German general criticizes nation's efforts in Afghanistan
Cites poor record in training police
BERLIN - Breaking with a military tradition of keeping silent about policy, a top German general has branded his country's efforts in Afghanistan a failure, singling out its poor record in training the Afghan police and allocating development aid.
The comments came from General Hans-Christoph Ammon, head of the army's elite special commando unit, whose officers are in Afghanistan fighting alongside US forces against Al Qaeda and the Taliban.
Germany was responsible for training the Afghan police, but the German Interior Ministry, led by the conservative Wolfgang Schauble, has faced criticism from the United States and other NATO allies for providing too few experts and inappropriate training.
The training operation was "a miserable failure," Ammon told DPA, the German press agency, after describing the German record in Afghanistan to a gathering last week of a reservists' association. The government has provided $15 million for training the Afghan Army and police, while the United States has given more than $1 billion, he said.
"At that rate, it would take 82 years to have a properly trained police force," he said. More damaging for Germany's reputation, Ammon said, was that its police training mission was considered such a "disaster" that the United States and EU had taken over responsibility.
The Defense Ministry said Ammon was expressing his personal views.

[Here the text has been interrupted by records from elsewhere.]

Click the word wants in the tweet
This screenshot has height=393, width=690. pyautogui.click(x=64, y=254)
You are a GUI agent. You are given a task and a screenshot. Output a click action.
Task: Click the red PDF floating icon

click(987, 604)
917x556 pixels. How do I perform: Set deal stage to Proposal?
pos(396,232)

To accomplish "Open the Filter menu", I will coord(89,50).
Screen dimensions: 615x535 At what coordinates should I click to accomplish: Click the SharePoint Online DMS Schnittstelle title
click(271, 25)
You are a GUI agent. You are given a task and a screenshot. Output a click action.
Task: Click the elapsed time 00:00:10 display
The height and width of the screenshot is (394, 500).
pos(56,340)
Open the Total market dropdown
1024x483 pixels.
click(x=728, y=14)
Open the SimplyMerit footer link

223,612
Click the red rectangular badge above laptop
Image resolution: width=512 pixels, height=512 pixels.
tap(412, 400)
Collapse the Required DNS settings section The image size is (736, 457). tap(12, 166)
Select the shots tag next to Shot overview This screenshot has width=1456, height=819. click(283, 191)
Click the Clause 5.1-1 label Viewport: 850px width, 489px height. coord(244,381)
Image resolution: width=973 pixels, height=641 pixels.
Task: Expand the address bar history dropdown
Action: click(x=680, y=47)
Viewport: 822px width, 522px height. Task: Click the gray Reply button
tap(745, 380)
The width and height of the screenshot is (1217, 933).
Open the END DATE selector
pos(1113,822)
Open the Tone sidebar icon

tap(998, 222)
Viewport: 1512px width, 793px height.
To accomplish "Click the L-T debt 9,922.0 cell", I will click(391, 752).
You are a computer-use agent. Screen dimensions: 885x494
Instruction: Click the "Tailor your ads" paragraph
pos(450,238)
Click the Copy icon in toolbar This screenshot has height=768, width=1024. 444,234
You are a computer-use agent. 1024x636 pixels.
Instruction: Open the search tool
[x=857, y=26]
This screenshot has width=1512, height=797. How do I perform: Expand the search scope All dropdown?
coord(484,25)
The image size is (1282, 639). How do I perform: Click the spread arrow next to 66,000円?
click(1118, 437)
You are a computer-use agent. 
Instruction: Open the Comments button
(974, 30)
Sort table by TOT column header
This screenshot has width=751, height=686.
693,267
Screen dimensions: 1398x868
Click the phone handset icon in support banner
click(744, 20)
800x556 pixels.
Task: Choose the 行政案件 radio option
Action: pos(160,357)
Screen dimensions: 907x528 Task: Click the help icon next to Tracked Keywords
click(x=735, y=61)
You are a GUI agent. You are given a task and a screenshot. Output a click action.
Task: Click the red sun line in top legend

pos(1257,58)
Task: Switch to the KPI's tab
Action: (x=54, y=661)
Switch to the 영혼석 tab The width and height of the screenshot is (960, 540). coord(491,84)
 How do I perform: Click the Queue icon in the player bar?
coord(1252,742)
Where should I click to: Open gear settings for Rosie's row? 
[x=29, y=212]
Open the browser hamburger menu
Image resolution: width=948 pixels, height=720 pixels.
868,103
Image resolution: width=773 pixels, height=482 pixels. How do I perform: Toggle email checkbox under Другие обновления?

Even so, because such views are rare, security analysts said they showed the level of frustration building among senior military officers over German reluctance to provide adequate financing for the Afghan mission or even explain to the public why Germany has 4,500 soldiers there.
Neither Chancellor Angela Merkel nor her conservative defense minister, Franz-Josef Jung, have been willing to debate the issue publicly.
For the first time since German soldiers were sent to Afghanistan six years ago, Jung referred in November to the "Gefallene," or fallen soldiers, who had died there.
Until now, any German soldiers killed in Afghanistan were referred to as casualties. In addition, the word "Krieg," or war, has been banned from use in any Defense Ministry public statements or speeches, say advisers to the ministry.
"I keep saying that it is time the public was told why we are in Afghanistan, what is happening there, and what we are doing there," said Karl-Theodor zu Guttenberg, general secretary of the Christian Social Union, the party allied with the Christian Democrats led by Merkel.
Merkel, who has visited Afghanistan once in three years in office, said in an interview with the newspaper Frankfurter Allgemeine Sonntagszeitung that she was prepared to defend the mission in Afghanistan in the national election campaign next year.
That could be a high-risk strategy given that the mission is highly unpopular with the public.
The foreign minister, Frank-Walter Steinmeier, a Social Democrat who will run against Merkel to become chancellor, supports the mission.